▶ [Aim] Copy the items from the line containing "At what coordinates should I click to accomplish: Click the 3:50" through the line containing "pos(1242,687)", replacing "logo" with "emblem" and keeping everything else the same.

▶ [Records supplied]
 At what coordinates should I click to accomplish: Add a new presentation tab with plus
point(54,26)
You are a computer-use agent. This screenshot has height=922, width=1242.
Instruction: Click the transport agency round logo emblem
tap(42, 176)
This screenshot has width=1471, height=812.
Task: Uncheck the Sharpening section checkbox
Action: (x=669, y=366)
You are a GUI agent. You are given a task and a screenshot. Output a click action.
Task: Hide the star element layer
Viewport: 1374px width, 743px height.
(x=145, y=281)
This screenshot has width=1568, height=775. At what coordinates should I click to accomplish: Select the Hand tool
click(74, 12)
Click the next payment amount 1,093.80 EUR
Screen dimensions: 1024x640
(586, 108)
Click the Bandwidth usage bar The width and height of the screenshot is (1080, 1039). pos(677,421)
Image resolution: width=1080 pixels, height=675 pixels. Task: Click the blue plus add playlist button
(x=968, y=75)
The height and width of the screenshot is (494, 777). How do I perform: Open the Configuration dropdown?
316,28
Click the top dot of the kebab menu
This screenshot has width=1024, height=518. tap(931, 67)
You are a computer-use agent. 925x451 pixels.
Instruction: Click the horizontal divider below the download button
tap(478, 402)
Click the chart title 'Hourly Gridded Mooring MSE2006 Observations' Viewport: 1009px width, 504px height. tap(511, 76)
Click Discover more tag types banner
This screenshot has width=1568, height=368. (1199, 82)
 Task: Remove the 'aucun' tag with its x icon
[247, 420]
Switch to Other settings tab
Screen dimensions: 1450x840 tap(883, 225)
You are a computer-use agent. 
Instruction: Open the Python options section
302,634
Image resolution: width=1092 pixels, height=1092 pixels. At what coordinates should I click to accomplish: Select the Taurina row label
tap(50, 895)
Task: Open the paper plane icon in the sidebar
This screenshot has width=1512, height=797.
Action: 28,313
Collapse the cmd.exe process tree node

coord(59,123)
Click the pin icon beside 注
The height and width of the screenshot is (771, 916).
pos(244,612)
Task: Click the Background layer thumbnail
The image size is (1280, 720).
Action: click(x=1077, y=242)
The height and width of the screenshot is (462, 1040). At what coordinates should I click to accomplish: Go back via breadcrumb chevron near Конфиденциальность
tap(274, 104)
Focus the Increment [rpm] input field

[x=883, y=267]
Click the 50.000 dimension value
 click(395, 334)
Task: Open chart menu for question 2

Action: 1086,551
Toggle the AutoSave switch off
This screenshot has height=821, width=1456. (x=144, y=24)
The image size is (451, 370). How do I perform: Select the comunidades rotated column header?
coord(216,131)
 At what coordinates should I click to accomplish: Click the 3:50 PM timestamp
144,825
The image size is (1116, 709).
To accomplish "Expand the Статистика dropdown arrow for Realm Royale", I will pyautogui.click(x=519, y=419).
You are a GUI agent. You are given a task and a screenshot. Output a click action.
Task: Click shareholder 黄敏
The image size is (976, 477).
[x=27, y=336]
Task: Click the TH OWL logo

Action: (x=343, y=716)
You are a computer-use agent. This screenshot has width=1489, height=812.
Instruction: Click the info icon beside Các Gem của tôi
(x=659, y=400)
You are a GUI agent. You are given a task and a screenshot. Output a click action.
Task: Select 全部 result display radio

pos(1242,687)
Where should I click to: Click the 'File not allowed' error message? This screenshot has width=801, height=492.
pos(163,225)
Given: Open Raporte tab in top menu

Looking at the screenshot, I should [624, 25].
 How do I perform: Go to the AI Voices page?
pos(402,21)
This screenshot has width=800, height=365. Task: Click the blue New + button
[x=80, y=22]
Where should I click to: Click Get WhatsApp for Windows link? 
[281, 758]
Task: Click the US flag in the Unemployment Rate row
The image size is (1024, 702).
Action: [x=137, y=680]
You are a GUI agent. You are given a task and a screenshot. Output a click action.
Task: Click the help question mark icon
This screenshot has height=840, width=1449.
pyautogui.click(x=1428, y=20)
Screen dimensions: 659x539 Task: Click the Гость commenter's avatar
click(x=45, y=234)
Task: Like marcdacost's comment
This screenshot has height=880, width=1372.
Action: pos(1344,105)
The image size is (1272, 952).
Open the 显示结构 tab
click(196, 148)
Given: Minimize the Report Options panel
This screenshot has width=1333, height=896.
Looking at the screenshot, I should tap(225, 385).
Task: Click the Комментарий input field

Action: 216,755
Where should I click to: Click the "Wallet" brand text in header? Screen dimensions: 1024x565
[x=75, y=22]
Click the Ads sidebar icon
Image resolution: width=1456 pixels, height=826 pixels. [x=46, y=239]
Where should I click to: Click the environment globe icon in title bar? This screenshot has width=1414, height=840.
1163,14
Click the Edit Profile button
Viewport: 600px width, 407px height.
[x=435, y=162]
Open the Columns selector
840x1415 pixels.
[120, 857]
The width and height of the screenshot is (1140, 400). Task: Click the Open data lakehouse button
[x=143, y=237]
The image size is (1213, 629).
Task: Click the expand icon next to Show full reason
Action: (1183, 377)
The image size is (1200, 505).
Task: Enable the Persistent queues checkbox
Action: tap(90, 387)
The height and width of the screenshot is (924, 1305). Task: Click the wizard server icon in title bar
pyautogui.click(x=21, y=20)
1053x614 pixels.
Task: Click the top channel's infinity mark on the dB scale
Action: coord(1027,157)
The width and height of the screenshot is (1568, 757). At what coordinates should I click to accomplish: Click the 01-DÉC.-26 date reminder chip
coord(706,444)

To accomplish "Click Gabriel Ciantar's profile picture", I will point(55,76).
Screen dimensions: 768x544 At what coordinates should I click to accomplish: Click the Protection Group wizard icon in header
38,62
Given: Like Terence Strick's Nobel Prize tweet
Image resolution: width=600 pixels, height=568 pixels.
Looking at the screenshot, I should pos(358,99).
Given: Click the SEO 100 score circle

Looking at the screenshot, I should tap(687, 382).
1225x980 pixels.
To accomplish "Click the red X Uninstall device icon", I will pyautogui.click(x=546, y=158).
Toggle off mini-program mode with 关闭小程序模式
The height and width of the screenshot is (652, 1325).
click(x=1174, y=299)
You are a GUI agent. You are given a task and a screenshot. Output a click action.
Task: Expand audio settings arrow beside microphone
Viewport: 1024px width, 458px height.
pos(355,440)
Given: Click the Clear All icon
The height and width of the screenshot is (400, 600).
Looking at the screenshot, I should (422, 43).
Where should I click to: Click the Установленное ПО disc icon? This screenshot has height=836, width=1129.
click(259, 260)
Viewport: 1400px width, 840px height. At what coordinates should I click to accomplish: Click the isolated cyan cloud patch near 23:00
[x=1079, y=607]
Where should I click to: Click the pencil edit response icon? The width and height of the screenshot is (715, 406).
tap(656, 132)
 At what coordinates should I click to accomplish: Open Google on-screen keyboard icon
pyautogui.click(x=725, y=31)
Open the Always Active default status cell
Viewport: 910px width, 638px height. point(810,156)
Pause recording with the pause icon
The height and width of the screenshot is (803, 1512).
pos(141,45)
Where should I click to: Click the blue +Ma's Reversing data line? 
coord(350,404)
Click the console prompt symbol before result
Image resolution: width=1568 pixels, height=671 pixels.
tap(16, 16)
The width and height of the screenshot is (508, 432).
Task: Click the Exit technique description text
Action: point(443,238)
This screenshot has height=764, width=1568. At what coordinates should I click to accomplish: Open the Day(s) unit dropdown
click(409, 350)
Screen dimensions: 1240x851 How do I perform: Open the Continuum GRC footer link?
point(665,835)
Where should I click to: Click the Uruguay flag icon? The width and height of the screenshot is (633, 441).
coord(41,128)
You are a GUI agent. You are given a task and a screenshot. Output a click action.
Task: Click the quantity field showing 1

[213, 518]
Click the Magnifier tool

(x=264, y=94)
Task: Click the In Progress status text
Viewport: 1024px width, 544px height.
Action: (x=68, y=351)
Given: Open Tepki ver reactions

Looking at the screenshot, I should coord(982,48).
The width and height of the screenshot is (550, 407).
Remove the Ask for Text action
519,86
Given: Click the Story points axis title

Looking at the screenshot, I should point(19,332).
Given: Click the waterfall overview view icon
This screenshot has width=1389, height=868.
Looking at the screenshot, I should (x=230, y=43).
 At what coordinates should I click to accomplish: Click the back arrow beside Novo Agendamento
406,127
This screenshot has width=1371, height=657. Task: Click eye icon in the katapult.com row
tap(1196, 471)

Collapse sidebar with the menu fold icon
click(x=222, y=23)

▶ [Completed exercise]
 At what coordinates should I click to accomplish: Click the 3:50 PM timestamp
144,825
The image size is (1116, 709).
To accomplish "Expand the Статистика dropdown arrow for Realm Royale", I will pyautogui.click(x=519, y=419).
You are a GUI agent. You are given a task and a screenshot. Output a click action.
Task: Click shareholder 黄敏
The image size is (976, 477).
[x=27, y=336]
Task: Click the TH OWL emblem

Action: (x=343, y=716)
You are a computer-use agent. This screenshot has width=1489, height=812.
Instruction: Click the info icon beside Các Gem của tôi
(x=659, y=400)
You are a GUI agent. You are given a task and a screenshot. Output a click action.
Task: Select 全部 result display radio

pos(1242,687)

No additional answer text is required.